2. Regionally, over 60% of graduates now head to lower-tier cities [para. 12]. The share in major cities fell from 42% to 37%, while the share in lower-tier cities rose to 63% from 58% [para. 13]. This follows industry relocation to smaller cities building clusters in electronics, equipment, and new energy [para. 14]. Average monthly salary for 2025 undergraduates was 6,435 yuan, up 7.7% adjusted for inflation over five years; higher vocational graduates earned 4,882 yuan, up 5.8% [para. 15]. Higher education still delivers a clear income premium [para. 15].

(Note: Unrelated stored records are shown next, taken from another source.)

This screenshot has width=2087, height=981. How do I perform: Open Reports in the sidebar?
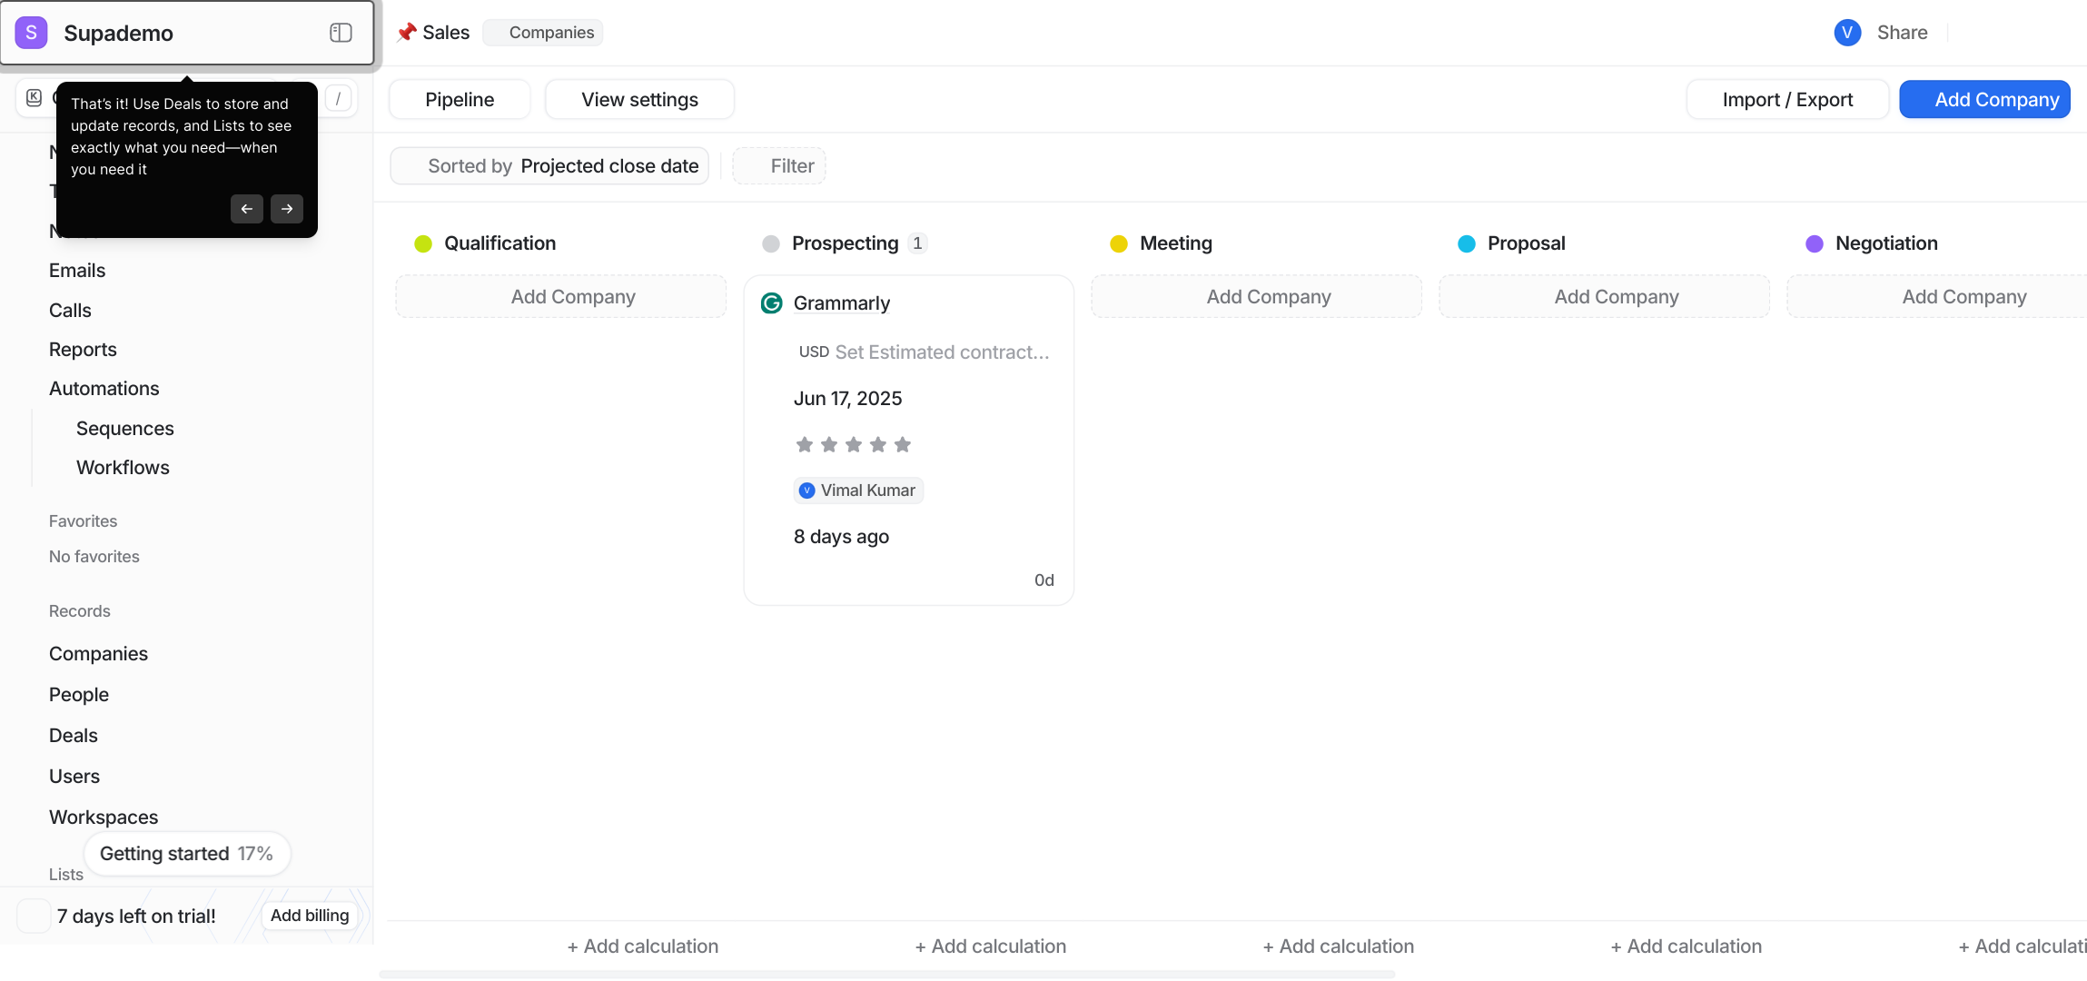pyautogui.click(x=83, y=350)
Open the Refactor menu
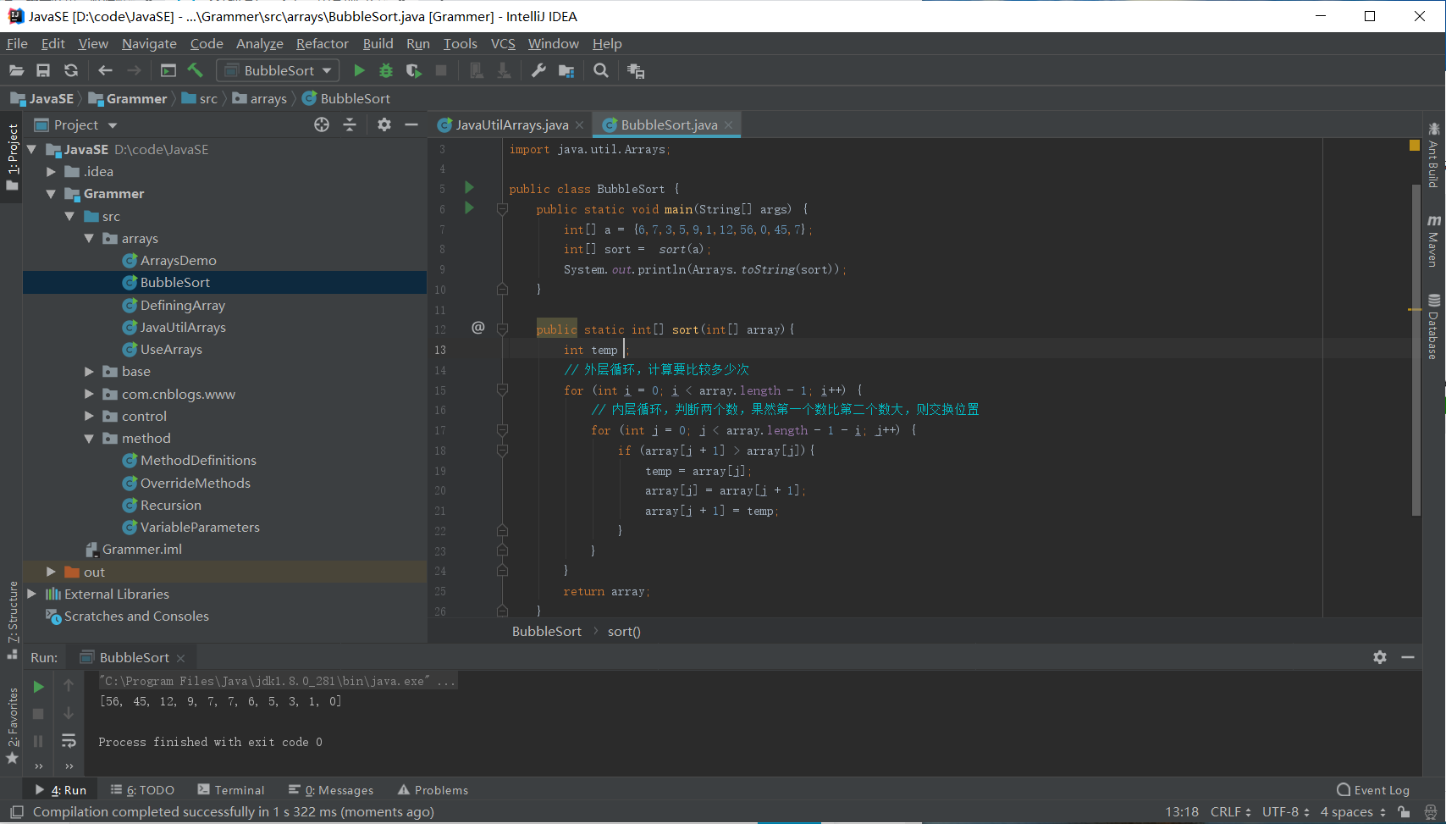Viewport: 1446px width, 824px height. [322, 44]
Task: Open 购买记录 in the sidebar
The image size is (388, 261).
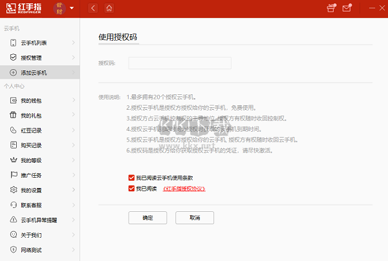Action: 31,145
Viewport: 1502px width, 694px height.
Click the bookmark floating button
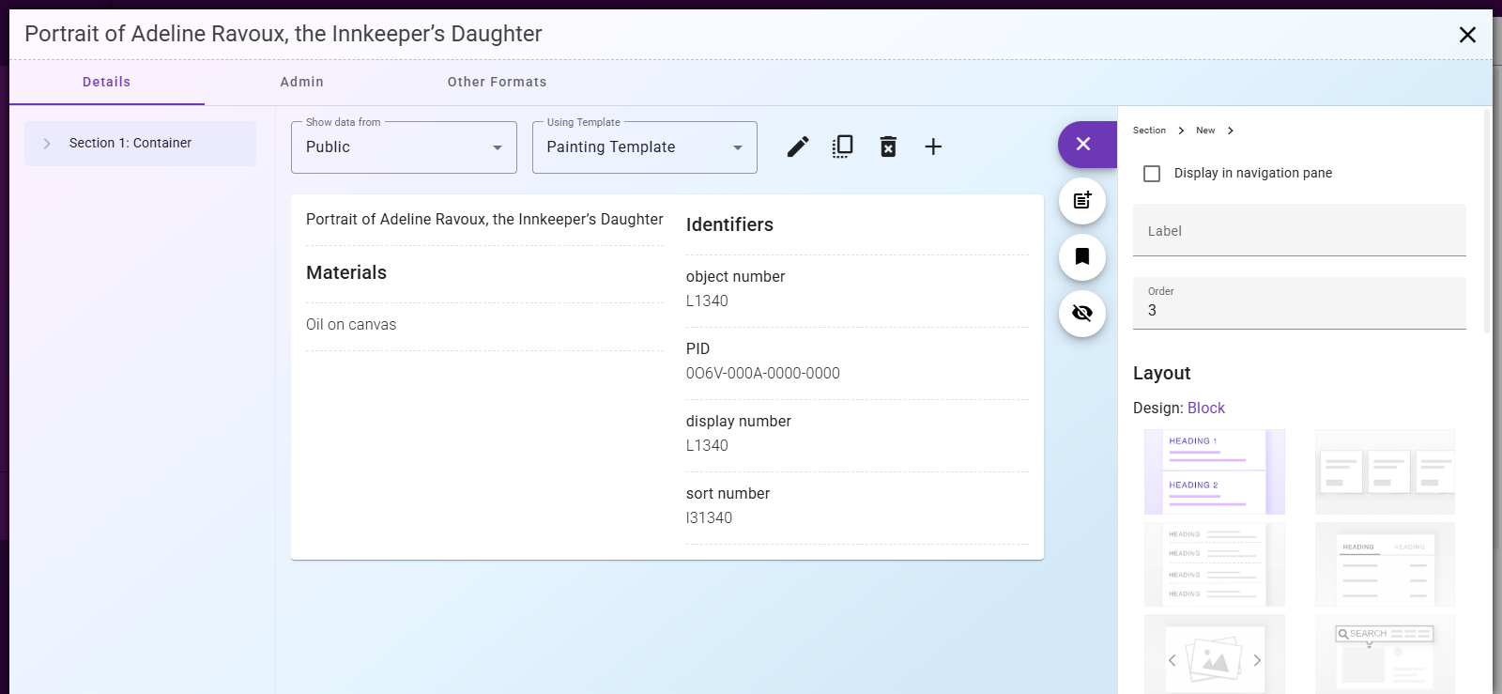pos(1082,257)
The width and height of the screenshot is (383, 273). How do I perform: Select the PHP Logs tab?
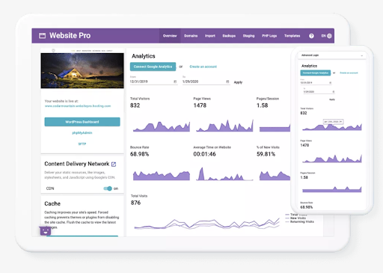click(269, 36)
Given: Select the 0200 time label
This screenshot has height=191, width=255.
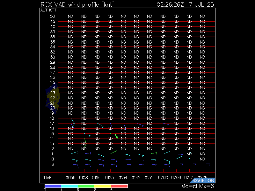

3. The 2026 green-list majors—fields with high employment quality and growing demand—are all engineering: electrical engineering and automation, microelectronics science and engineering (fifth consecutive year), automation (first time), energy and power engineering, vehicle engineering, and new-energy science and engineering [para. 16][para. 17]. The list has shifted from IT toward advanced manufacturing, energy transition, and key technologies; majors like network engineering have dropped off [para. 18][para. 19]. Demand for engineering talent persists due to AI-driven industrial changes, with graduates entering energy, chips, and smart manufacturing [para. 20].
4. Flexible employment (part-time, freelancers, entrepreneurs) expanded over five years, with its digital characteristics strengthening [para. 21]. The undergraduate share rose 2.7 percentage points and higher vocational share rose 3.2 percentage points from the class of 2021 [para. 22]. Postgraduate exam fever cooled: the share of unemployed graduates preparing for exams fell from 5.6% (2023) to 3.4% (2025), consistent with declining national registrations [para. 23]. Satisfaction with higher vocational colleges reached 84%, surpassing undergraduate institutions, reflecting a "skills dividend" from the real economy [para. 24].
5. Job-major relevance differs: 71% of 2025 undergraduates worked in jobs related to their majors, compared to 59% for higher vocational graduates [para. 25]. Entry thresholds vary sharply across fields [para. 25]. Among undergraduate disciplines, medicine had the highest relevance (89% at six months, 91% at five years), followed by history, science, education, and law [para. 26]. Among higher vocational categories, biology and chemical engineering (80%), energy, power and materials (76%), and medicine and health (70%) were top [para. 27].